Task:
Please pick up the Haunted Mansion transcript below and continue it from its last sentence.

Page text:
┄┄┄┄┄┄┄┄┄┄┄┄┄┄┄┄┄┄┄┄

I But it's it right. The the the context is different. It's it's no longer restless spirits, and they're attacking people, and it's now ghosts hanging out Yeah. Having a good time.

T.C.:

I okay. I can see either either your ending working where it's a happily ever after, but there's still ghosts, or I I am more apt to the the house is clean Sure. That everyone

Jim:

So here's why I'm not, because the ride is still gonna exist. Alright. And if your movie ends with the house empty Mhmm. Why should I go see the ride? I already got the story.

T.C.:

That is thinking like a studio right there.

Jim:

Damn you.

T.C.:

Curse you, Jim. Curse you to live in a mansion.

Jim:

To forever come with movie concepts.

T.C.:

I mean, you're No. Here's my question. The action set pieces. In the Eddie Murphy Haunted Mansion Mhmm. The only section of the movie that I was engaged in was when they go into the crypt, down into the through the graveyard into the crypt.

┄┄┄┄┄┄┄┄┄┄┄┄┄┄┄┄┄┄┄┄

Dataset:
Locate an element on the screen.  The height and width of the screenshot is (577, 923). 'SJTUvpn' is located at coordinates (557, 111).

┄┄┄┄┄┄┄┄┄┄┄┄┄┄┄┄┄┄┄┄

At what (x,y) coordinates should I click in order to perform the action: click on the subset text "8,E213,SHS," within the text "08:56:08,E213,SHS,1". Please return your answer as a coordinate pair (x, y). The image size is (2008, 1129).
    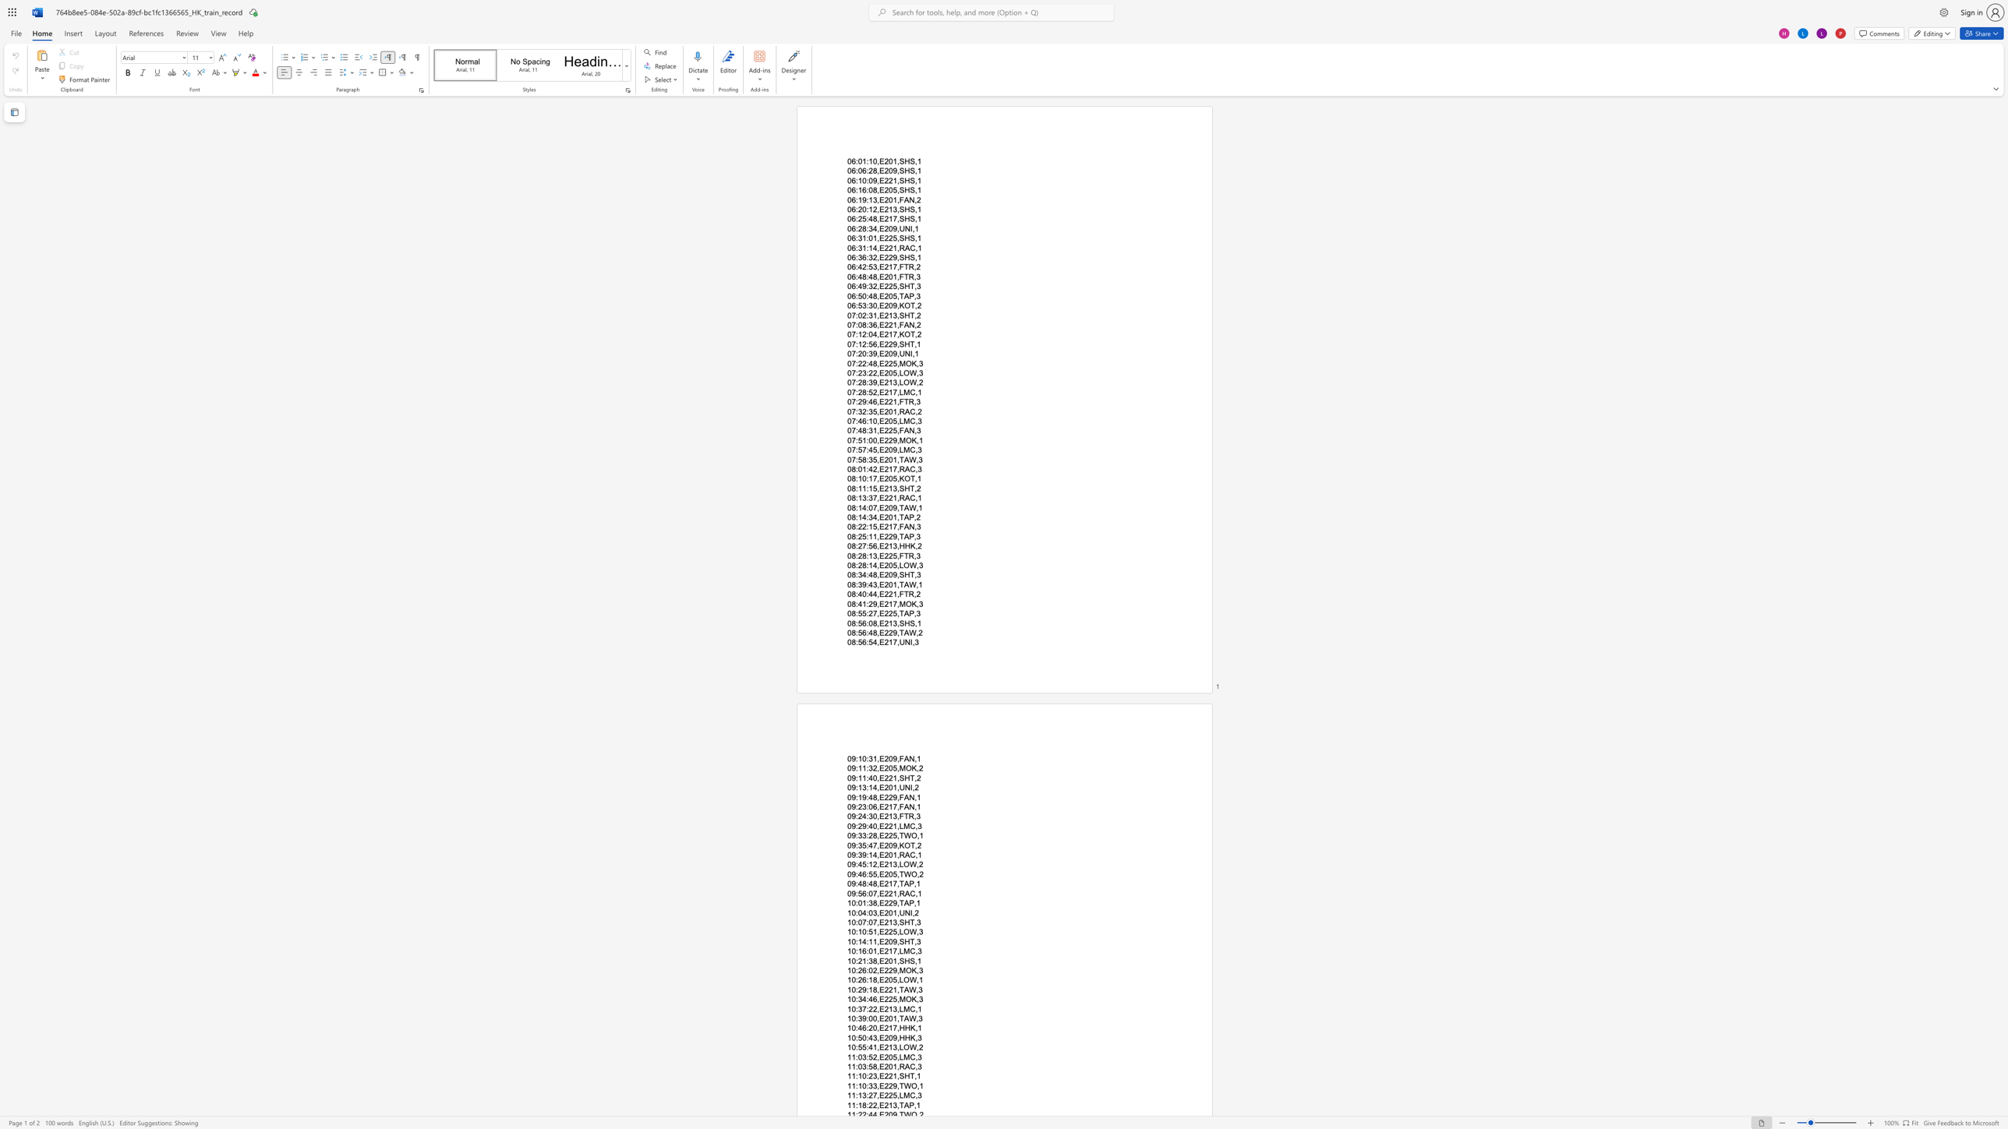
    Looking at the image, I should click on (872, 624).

┄┄┄┄┄┄┄┄┄┄┄┄┄┄┄┄┄┄┄┄

Output below:
T.C.:

They have to find the key. Mhmm. They drop the key, and then the ghosts and the and the basic zombies are crawling out of the wall while the little girl has to swim through the muck. Sure. That's the excite most exciting part of the movie.

T.C.:

Mhmm. What sort of action do we get in something like the movie We've Crapped?

Jim:

That's a good question. I think let's see. What can we do? Because I I

T.C.:

do have a reference point that I think we can draw from. I have been referencing Goosebumps, but I think Night at the Museum might be more Okay. In the realm of the action we could ask for.

Jim:

Okay. I'm I can think of two set pieces that the the original Haunted Mansion kinda uses, and then, honestly, another movie did the ballroom really well.

Jim:

Mhmm.

Jim:

I Ready Player One was a pretty mediocre movie, and I don't have too much love for it.

T.C.:

Yeah.

Jim:

But they did a really awesome ghost ballroom scene.

T.C.:

Oh, for for The Shining. Yeah. Yes.

Jim:

Right. I thought I thought that was a reference to the Haunted Mansion. They're in The Shining, and then they go into the the room where there's a bunch of ghosts all dancing, and they have to get to the the one person who's

Jim:

No.

T.C.:

I will

Jim:

Not I thought that am I am I wrong? Am I am I misappropriating the reference or miss Allison's reference?

T.C.:

Didn't I didn't think of that, but now that you've said it, like, I wonder if that was a reference. There's so many references in that movie anyway. I hadn't considered that. So so, anyway, the ballroom sequence you you wanna draw from that.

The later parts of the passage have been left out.